▶ Stored data entries

*** Begin section ***

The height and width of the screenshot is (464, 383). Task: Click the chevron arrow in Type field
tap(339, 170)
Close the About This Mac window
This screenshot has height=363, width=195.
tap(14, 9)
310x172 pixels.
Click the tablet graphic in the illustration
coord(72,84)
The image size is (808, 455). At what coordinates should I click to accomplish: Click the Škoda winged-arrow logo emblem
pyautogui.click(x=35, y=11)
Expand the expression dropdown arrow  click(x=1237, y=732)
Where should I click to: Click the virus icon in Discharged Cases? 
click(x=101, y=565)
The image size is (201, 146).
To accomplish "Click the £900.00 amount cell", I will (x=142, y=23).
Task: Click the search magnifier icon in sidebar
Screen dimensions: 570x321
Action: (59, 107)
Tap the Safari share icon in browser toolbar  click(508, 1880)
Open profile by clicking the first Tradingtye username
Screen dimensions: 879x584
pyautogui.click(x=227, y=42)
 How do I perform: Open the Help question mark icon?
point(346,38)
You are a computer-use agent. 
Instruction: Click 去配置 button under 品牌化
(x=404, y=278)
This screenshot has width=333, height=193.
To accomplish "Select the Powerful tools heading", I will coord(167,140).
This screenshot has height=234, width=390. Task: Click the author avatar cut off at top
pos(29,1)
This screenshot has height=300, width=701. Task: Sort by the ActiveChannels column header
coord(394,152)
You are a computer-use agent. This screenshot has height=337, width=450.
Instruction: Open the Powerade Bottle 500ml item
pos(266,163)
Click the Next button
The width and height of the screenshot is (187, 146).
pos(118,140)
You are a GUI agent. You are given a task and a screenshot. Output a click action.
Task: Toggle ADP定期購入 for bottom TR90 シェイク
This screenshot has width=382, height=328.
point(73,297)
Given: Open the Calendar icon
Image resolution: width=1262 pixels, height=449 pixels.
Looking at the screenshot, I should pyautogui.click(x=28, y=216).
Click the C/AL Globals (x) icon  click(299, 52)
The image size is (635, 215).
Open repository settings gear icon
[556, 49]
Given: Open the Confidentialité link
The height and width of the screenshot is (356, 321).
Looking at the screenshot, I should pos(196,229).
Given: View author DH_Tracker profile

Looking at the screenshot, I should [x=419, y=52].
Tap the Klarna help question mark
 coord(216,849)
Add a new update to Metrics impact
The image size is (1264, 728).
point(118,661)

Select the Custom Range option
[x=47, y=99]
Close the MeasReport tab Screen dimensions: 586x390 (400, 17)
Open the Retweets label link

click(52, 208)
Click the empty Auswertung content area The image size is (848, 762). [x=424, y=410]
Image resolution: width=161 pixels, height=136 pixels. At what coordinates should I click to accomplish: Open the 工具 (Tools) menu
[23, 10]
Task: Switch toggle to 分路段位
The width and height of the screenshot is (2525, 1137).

*** End section ***

▶ EXERCISE REQUIREMENTS
Each line from the one with "Image resolution: width=161" through the last line of the records above must be retyped exactly, and no other line may be given.

▶ RESULT FOR THIS EXERCISE
Image resolution: width=161 pixels, height=136 pixels. At what coordinates should I click to accomplish: Open the 工具 (Tools) menu
[23, 10]
Task: Switch toggle to 分路段位
The width and height of the screenshot is (2525, 1137).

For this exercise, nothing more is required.